At the end of C1, one of the many brutal missions currently available in GTFO, your expedition team will be trapped at the bottom of a long-forsaken botany lab. An orange circle appears on the floor, and everyone needs to stand in it at the same time to fill up a bar at the top of the screen. The circle lazily paths through the damp corridors and stairwells, and the party of four crams together in its borders, staring down iron sights, shooting at anything that moves. An absolute onslaught of horrific aberrations lays siege to your defenses as GTFO demonstrates just how mean it can be. I have watched my comrades crumble at the 98th percentile as a final wave proved too much for our dwindling ammunition. I have watched a friend get trigger happy and wipe the group with an errant team kill in a narrow hallway. I have watched a number of pick-up groups disintegrate by the forth or fifth attempts as it became abundantly clear that our coordination simply wasn't up to snuff. It is one of the most frustrating trials I've endured in a co-op video game – but the more GTFO breaks my heart, the more I've developed a dangerous taste for its unwavering cruelty.

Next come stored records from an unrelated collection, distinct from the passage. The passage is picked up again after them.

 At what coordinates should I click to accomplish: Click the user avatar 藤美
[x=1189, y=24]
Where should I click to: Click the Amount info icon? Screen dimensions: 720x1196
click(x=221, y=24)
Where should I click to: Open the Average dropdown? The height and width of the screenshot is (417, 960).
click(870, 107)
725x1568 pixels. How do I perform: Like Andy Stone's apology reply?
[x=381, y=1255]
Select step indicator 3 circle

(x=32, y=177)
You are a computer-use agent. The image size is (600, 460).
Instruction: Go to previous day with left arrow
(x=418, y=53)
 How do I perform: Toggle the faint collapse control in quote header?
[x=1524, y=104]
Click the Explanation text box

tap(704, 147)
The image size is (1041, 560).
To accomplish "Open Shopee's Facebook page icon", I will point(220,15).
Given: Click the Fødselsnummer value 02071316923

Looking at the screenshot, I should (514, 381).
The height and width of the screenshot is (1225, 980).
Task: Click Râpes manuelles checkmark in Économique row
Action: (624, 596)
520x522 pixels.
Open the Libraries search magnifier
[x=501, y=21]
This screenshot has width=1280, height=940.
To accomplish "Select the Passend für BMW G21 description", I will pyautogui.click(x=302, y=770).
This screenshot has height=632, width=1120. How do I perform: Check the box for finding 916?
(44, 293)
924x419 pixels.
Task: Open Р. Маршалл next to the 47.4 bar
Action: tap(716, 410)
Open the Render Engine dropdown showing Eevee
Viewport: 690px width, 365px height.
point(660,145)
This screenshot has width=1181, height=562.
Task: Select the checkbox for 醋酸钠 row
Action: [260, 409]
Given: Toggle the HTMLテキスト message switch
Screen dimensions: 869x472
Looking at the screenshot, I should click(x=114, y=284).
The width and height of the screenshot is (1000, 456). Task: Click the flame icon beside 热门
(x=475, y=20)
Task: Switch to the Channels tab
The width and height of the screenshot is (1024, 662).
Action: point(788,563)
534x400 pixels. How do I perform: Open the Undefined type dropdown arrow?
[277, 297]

Your objectives differ with each level, but most of the time your team will be asked to dredge up some sort of deserted mcguffin from the bedrock and return to safety with everyone in one piece. But unlike its clear inspiration – Left 4 Dead, Payday, and their ilk – GTFO demands an intense, uncompromising degree of execution. There is no scenario where this is a simple shooting gallery – victory is rarely achieved by emptying clips blindly into the horde – instead, it brings to mind the white-knuckle logistics of a tough World of Warcraft dungeon. There are sequences in GTFO where your quartet will need to creep through the muck in total silence, as to not alert the goliaths sleepwalking in your wake. There are twisted, toothy enemies that can wipe your group in nanoseconds; you'll need to avoid them in total darkness. My party members once spent a good 15 minutes divvying up resources and walling off chokepoints before a particularly elaborate encounter, only to die almost instantly.
The difficulty is going to turn off a lot of people who come looking to play casually, but I greatly enjoyed GTFO's willingness to punish me, over and over again, until I produced results. So many shooters require the slimmest amounts of brainpower, but here I was forced to do something I haven't done in years: wander into a random Discord channel, put out an LFG beacon, and join a voice channel with total strangers in the hopes that they might be the kind of dedicated teammates I needed.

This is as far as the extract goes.